Li Ye shot back: "You are wrong, I want to have a beautiful house of my own, breathe in the air without haze, and want to have a street café of my own." If I want to collect rent one day, why not do it because I am both a landlord and a life......"

I brought a group of new guests into the community. The community has just been completed, and a banner is hung in the most prominent position at the entrance, with a few large words written on it: "Livable life, welcome home." "That momentum is grandiose at first glance.

They were all talking, laughing, enthusiastic, and eager to try, and they all wanted to take out the money immediately. Under my guidance, they seem to be about to buy out Jincheng. With Li Ye's concept, it seems that buying a house is one step closer to the dream of "buying out Jincheng".

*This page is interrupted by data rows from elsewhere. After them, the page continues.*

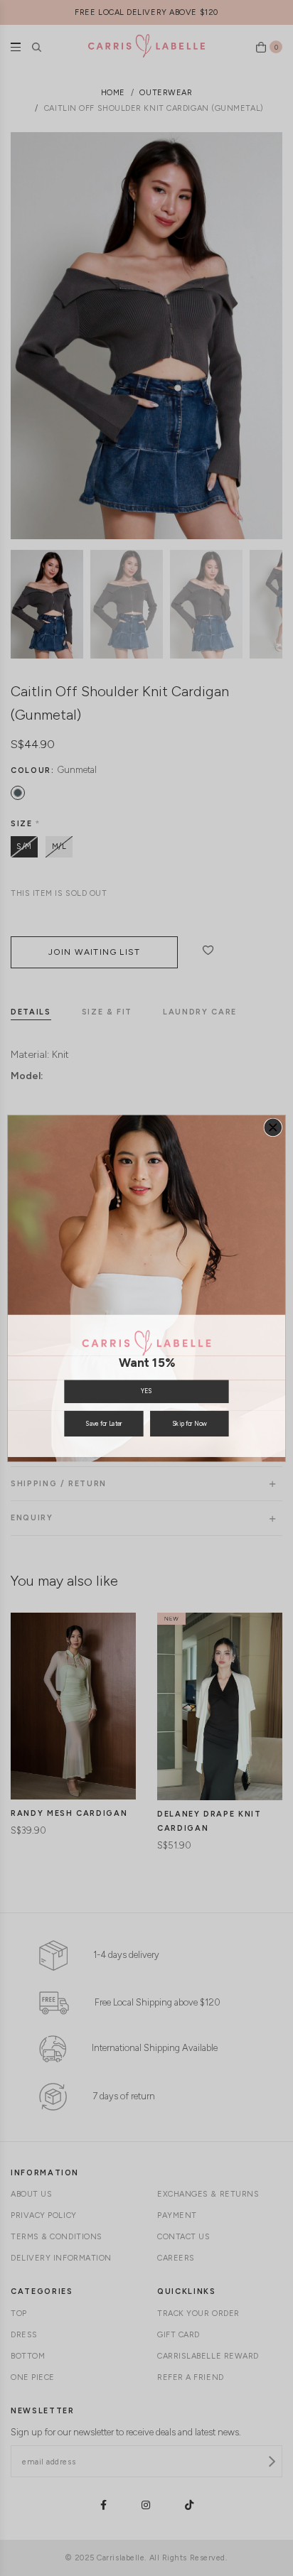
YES (146, 1391)
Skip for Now (189, 1423)
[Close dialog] (273, 1127)
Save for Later (103, 1423)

Back in the camp of the sales department, colleagues began to sort out the day's purchase contract, writing and calculating. Where can I rest assured that she will move out to live, if one day his brother goes bankrupt, she may also be so mixed up that she can't even pay the rent, but Qian Cunxiao is cheeky and abuses her here.

Li Ye has always believed that only when there is a family can there be a sense of belonging. Integrate into the mainstream society and prove that you have a home in this land instead of a nest.

I was so busy all day that I hit the back of my head, I didn't sign a house purchase contract, and I was embarrassed to say that I got the results.

Evenings are the hardest for me, and while other people's nights are mostly spent at home, my evenings tend to linger between the house and the client, and I don't leave until I close. After sorting through the thick stack of papers, I can finally take it a little easier.